FISK – The ‘Smile Drift’ EP.
Punk music or anything remotely similar coming out of New York City is something you should never ignore. The famous locale and its penchant for crucial and influential Punk and Hardcore will always warrant it notable attention and with the latest from underground (sort of) two-piece FISK, you have another young band to sample.
Smile Drift is the second EP from the band since their formation in 2016 and isn’s quite what you’d expect in that it may well take the Garage Rock and 77′ Punk traditions and playful melodies and emulate them well enough, but in such a way that it sounds akin to what said stylistic would sound like if they happened now rather than way back when.
‘Voodoo Daddy’ plays you in via a Baptist church style address before pounding, distorted, gritty but well produced Garage Rock soaked in low Blues Rock-reverb and slight melodic Punk charge. FISK are one for a solid use of just instrumentals and this first track is perfect opener.
‘Little Pet’ plays with this jagged Punk formula further but this time more so inline with the Ramones‘ legacy before urgent melodic Rock n’ Roll vocals take over in an almost dated-British fashion. The vocals notably contrast the music as they are the opposite of what you may expect after the opening grit but are all the more effective because of such.

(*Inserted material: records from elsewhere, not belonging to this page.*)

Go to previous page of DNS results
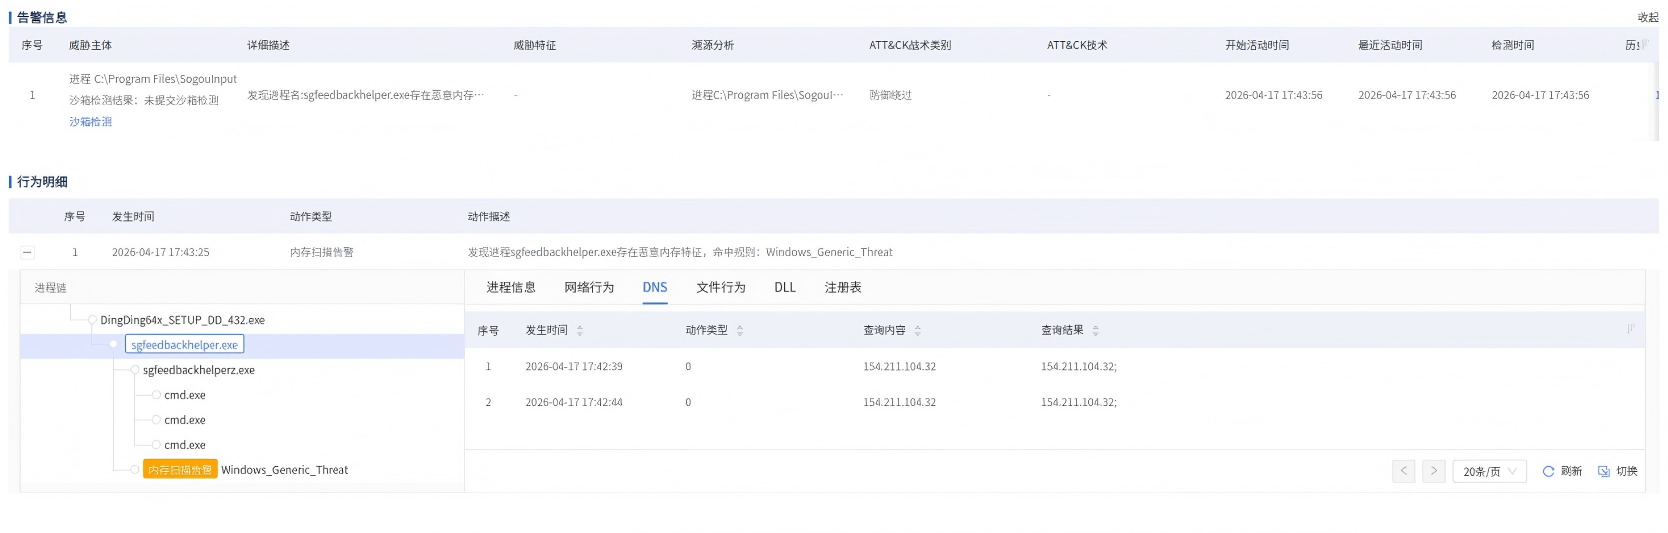 [x=1404, y=471]
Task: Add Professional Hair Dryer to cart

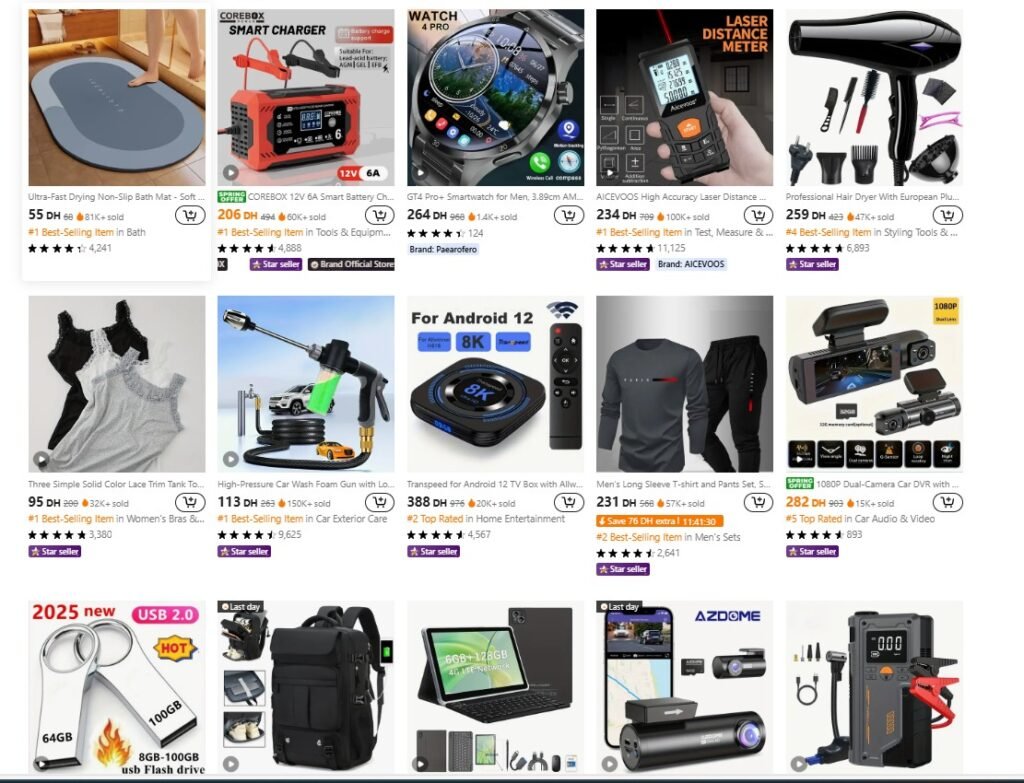Action: (948, 215)

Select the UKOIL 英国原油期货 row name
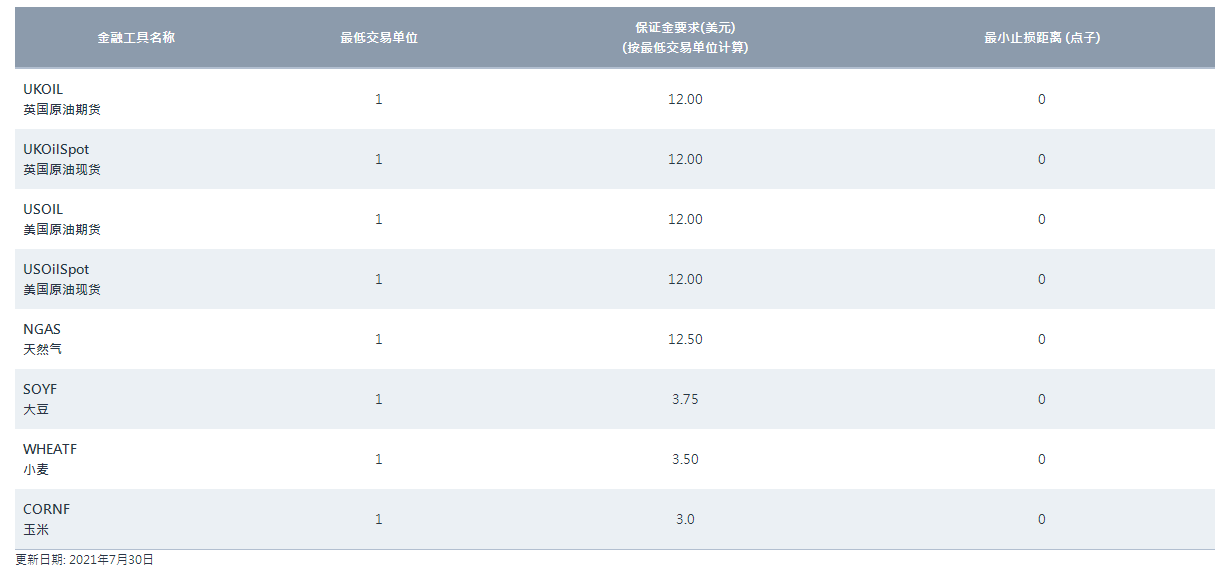[61, 99]
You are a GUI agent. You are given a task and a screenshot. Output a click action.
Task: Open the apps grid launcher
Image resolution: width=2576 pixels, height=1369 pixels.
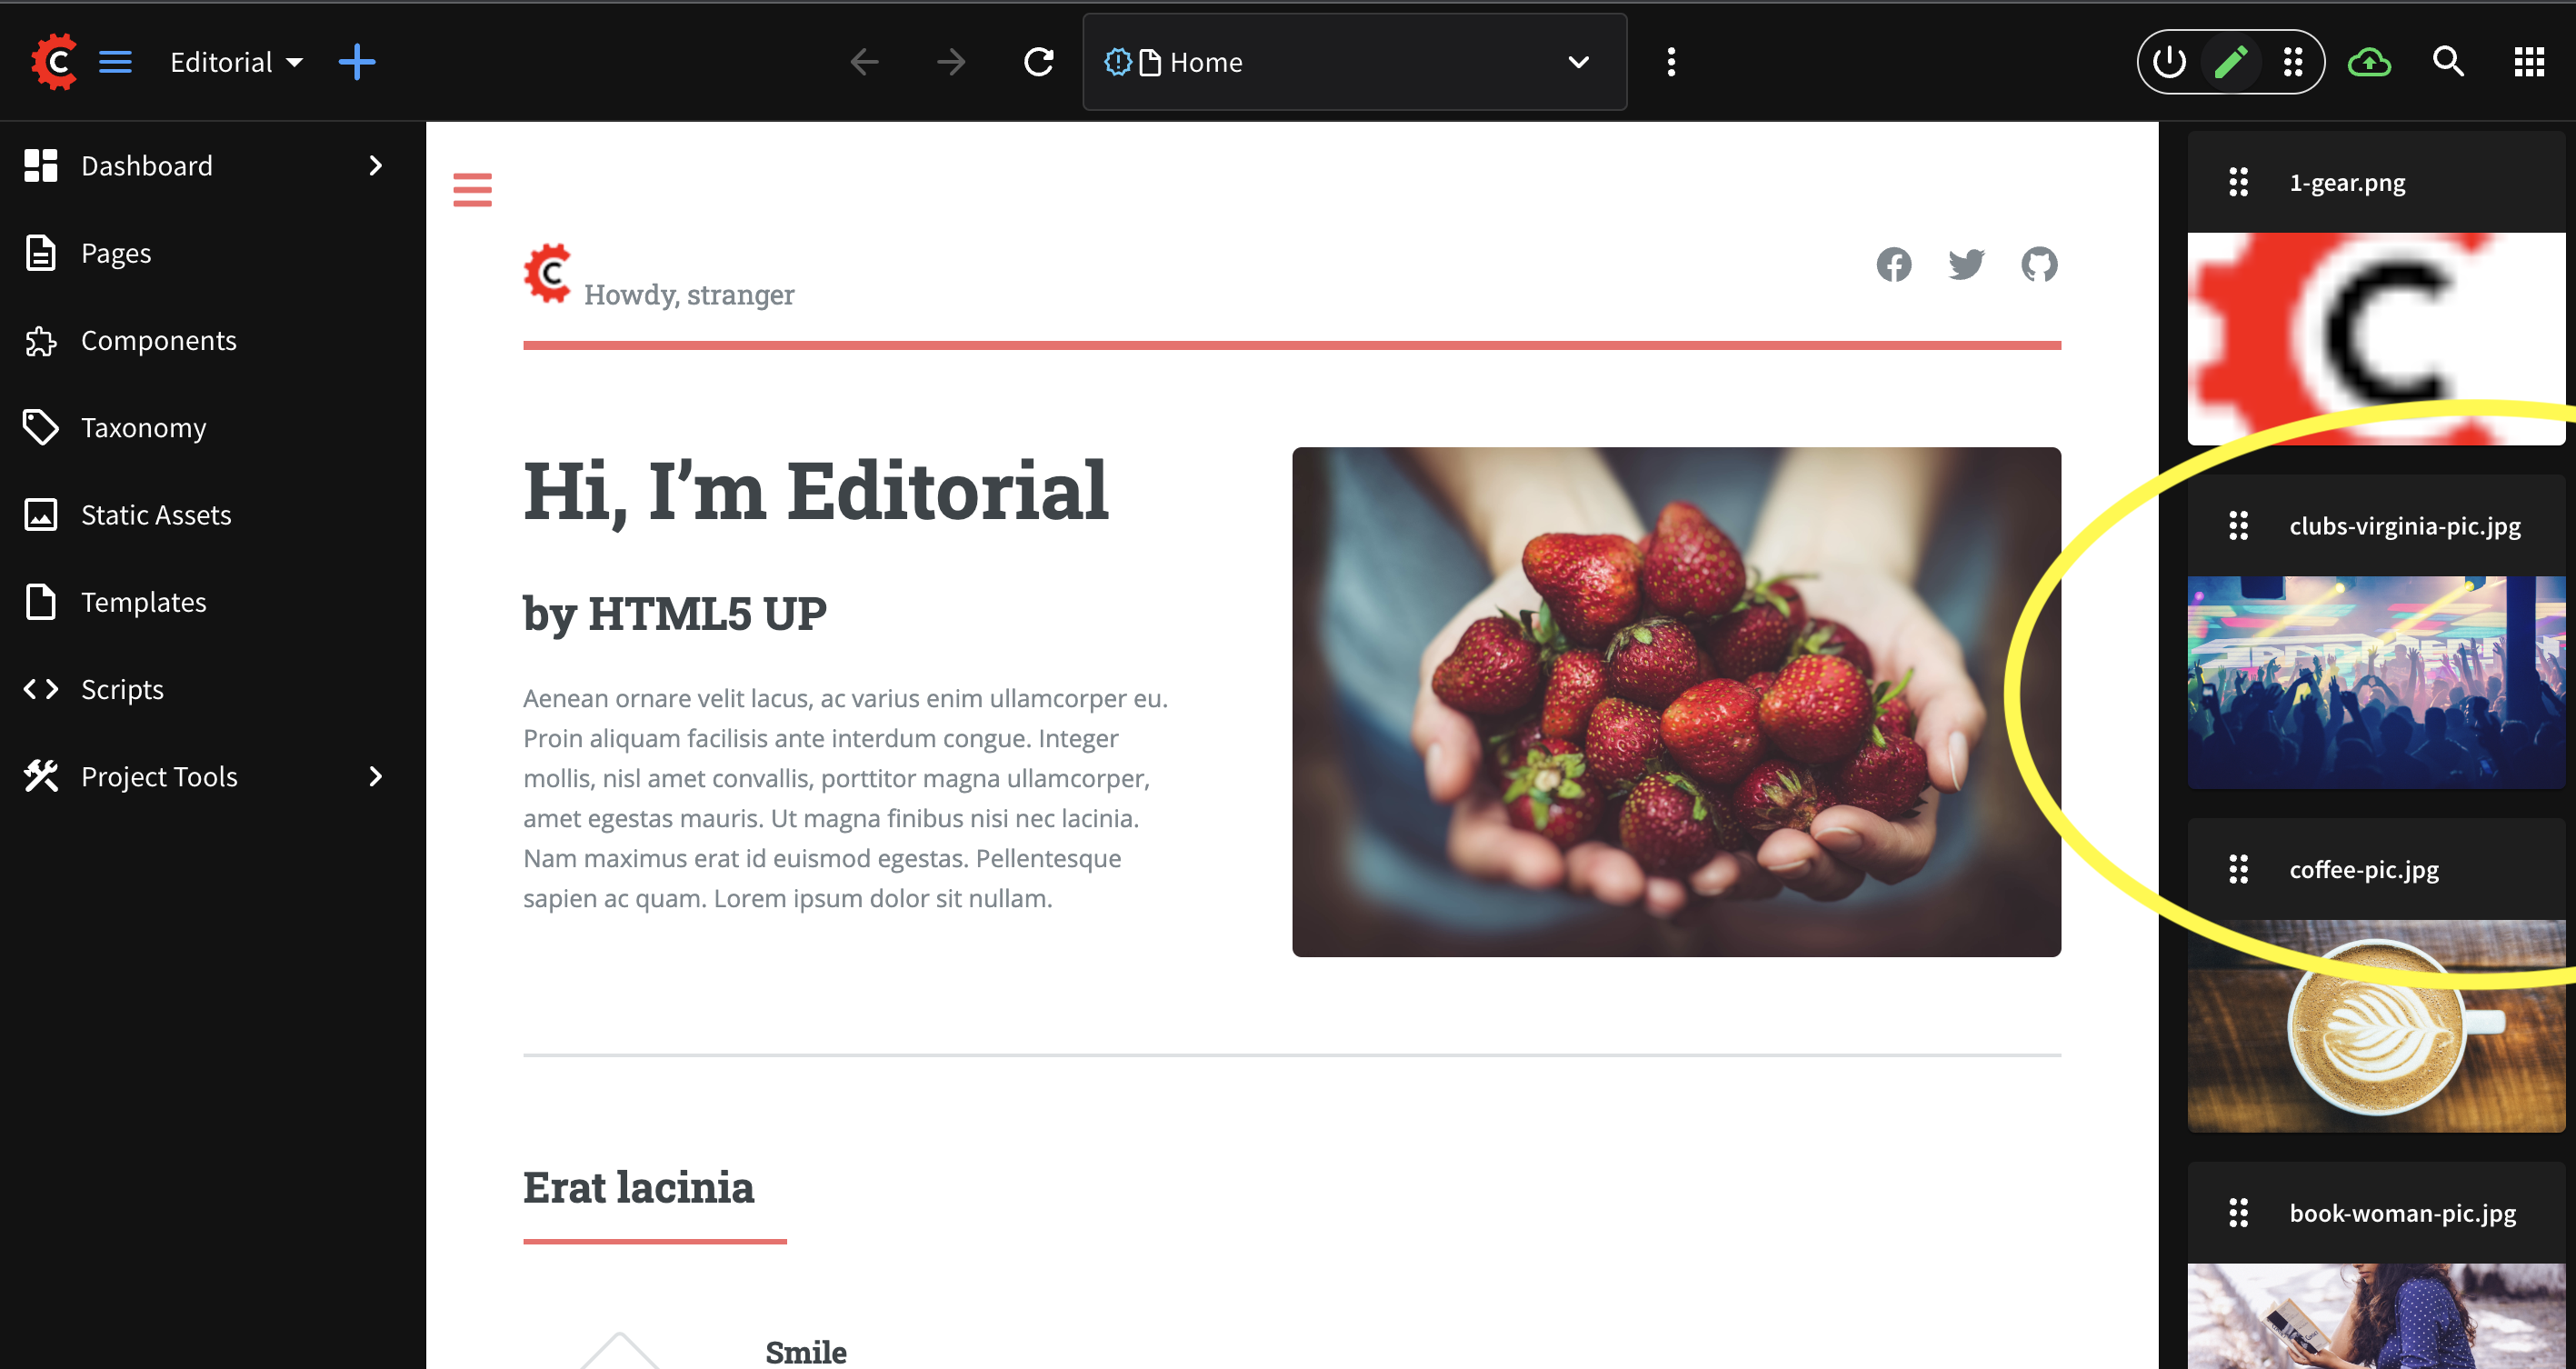tap(2529, 62)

One CiCi Young adds her dulcet tones to ‘Alice’ instead just her bass work with takes its rightful place throughout. ‘Alice’ misleads you with its intro before gritty 90’s Pop-Punk takes the band away from their main path on one of the best songs on this second EP. The band’s lead strings are of note here in that although not overly complex, their tone and short & sharp placement couldn’t be better penned.
The eponymous ‘Smile Drift’ is more in line from I expect from the band, aggressive Garage Punk –Rock infused with just enough melody in the chorus to fill your wish for a heavier band. ‘Smile Drift’ is down-tempo to its mid-point before whirling (and more complex) guitars and time signatures make this the band’s hardest thus far alongside its social-political rant.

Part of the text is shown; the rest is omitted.